## TASK OBJECTIVE
Look through the data below. Collect every line where the word "sidebar" occurs.

## DATA FOR THE TASK
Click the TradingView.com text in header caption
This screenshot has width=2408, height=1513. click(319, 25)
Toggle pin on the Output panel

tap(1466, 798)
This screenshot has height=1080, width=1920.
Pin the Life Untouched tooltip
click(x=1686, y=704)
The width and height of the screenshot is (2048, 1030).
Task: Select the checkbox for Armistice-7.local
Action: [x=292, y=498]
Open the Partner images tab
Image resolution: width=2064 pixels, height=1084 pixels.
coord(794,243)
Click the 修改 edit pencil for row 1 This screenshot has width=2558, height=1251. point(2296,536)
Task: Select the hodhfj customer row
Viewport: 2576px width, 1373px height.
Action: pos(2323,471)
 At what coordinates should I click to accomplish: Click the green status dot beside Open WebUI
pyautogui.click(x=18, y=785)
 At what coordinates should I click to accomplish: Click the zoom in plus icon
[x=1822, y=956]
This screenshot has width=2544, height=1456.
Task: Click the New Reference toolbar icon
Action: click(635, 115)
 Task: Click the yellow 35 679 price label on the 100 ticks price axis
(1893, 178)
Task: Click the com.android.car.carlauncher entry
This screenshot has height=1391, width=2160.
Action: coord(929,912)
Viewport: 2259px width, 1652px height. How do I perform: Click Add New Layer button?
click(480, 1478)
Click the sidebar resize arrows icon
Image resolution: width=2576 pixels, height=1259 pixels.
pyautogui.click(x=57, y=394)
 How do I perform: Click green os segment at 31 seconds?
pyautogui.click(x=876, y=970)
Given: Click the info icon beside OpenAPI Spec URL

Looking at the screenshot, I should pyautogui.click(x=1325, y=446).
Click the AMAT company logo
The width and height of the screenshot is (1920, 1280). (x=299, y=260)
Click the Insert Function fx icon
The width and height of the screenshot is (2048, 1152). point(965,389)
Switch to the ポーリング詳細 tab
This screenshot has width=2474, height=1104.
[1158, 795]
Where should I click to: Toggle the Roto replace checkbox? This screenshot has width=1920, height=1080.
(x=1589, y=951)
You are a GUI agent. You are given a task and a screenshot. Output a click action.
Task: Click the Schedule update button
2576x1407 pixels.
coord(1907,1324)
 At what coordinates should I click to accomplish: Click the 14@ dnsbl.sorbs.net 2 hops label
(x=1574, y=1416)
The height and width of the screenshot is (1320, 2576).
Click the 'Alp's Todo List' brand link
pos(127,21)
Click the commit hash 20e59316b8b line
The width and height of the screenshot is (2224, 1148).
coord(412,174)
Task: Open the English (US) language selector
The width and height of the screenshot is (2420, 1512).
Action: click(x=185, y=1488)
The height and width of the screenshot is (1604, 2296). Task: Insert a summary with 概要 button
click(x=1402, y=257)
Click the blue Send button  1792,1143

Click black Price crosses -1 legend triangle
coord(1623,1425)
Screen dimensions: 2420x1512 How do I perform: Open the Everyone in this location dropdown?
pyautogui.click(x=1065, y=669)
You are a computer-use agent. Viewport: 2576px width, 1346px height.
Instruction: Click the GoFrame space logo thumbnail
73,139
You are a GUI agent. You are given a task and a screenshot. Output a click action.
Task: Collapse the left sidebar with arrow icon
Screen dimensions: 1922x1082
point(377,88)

## WORKED SOLUTION
Click the sidebar resize arrows icon
Task: Collapse the left sidebar with arrow icon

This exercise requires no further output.